Refactor: pass output_prefix via CallConfig, drop SIMPLER_OUTPUT_DIR env var by ChaoWao · Pull Request #693 · hw-native-sys/simpler

ChaoWao · 2026-04-28T01:05:37Z

Summary

Replace the env-var-based output-directory scoping (SIMPLER_OUTPUT_DIR / SIMPLER_L2_PERF_RECORDS_OUTPUT_DIR) with a per-task output_prefix field on CallConfig. Each test case sets its own prefix (chosen by scene_test.py::_build_output_prefix as outputs/<case>_<ts>/), the C++ runtime writes diagnostic artifacts under that directory with fixed filenames, and all the workarounds for the second-precision timestamp collision go away.

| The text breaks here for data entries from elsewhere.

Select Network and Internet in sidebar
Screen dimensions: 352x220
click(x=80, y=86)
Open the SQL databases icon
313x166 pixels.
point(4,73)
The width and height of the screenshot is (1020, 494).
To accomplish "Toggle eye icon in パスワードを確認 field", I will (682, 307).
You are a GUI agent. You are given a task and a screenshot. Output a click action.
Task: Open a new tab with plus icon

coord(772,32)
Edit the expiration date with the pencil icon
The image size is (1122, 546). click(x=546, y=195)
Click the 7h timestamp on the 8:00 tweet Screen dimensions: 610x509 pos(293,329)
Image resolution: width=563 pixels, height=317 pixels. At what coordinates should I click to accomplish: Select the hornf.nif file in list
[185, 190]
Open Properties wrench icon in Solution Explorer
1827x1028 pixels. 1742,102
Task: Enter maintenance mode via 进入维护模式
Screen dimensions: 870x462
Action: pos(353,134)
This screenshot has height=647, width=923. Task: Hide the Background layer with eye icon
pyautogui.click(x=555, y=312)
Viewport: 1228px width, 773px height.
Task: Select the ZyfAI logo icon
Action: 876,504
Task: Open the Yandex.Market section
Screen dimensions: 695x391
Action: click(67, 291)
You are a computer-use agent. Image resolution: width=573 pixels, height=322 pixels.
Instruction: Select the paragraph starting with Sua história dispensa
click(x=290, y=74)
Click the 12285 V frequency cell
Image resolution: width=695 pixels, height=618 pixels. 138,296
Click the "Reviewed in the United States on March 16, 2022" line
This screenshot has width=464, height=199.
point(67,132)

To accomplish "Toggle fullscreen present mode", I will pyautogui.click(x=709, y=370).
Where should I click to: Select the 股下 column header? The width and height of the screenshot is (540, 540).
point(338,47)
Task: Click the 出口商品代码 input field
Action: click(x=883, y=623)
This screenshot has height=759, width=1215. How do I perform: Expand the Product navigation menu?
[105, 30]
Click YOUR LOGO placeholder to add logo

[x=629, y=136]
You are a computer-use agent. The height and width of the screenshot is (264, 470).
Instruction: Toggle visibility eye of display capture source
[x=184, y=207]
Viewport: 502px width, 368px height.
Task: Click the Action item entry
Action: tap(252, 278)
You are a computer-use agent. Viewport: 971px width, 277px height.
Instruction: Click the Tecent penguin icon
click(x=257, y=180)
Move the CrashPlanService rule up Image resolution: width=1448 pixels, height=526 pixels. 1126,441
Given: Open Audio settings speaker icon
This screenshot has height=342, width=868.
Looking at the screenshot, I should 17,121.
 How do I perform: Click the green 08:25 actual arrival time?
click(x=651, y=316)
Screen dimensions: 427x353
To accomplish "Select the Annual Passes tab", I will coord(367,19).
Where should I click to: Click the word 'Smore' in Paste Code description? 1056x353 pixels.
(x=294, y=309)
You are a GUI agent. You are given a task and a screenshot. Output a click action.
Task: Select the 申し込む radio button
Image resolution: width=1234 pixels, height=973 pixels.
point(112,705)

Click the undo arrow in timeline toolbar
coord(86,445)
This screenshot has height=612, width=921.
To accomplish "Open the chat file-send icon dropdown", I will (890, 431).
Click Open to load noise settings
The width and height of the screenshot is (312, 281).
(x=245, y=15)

This is the third and final PR superseding #685.

What gets deleted

flatten_l2_perf_records_subdirs in parallel_scheduler.py — no more "scoped subdir → flatten back" dance.
_snapshot_l2_perf_records_files / _wait_new_l2_perf_records_file / rename-after-the-fact in scene_test.py — the path is known a priori from CallConfig.output_prefix.
SIMPLER_*_OUTPUT_DIR env-var setting in conftest.py (xdist worker scoping) and _dispatch_test_phases_standalone.
getenv and strftime-based filename composition in C++ l2_perf_collector / tensor_dump_collector / pmu_collector (a5 + a2a3, onboard + sim).
Per-file timestamps. Every output now lands in <prefix>/{l2_perf_records.json, tensor_dump/, pmu.csv} with fixed names. The directory IS the per-task uniqueness boundary.

What gets added

CallConfig::output_prefix (char[1024], NUL-terminated). Increases sizeof(CallConfig) from 20 → 1044 bytes.
CallConfig::validate() — throws std::invalid_argument if any diagnostic flag is enabled but output_prefix is empty. Called at every submit/run entry point (Orchestrator::submit_impl, ChipWorker::run, Worker::run) before any IPC happens, so failures land closest to the user's call site.
pto_runtime_c_api::run_runtime gains a const char *output_prefix parameter, plumbed through to DeviceRunner::set_output_prefix() (a5 + a2a3, onboard + sim).
nanobind def_property bridge for the str↔char[1024] crossing, with size validation.
Python-side bounds check in _read_args_from_mailbox (was unchecked — could read past the buffer if the header was corrupt).

Mailbox layout

MAILBOX_OFF_ARGS auto-derives from sizeof(CallConfig), rounded up to 8 bytes for ContinuousTensor.data alignment. static_assert guards both invariants. MAILBOX_ARGS_CAPACITY shrinks from 3776 → ~2776 bytes (still ~69 tensors per task).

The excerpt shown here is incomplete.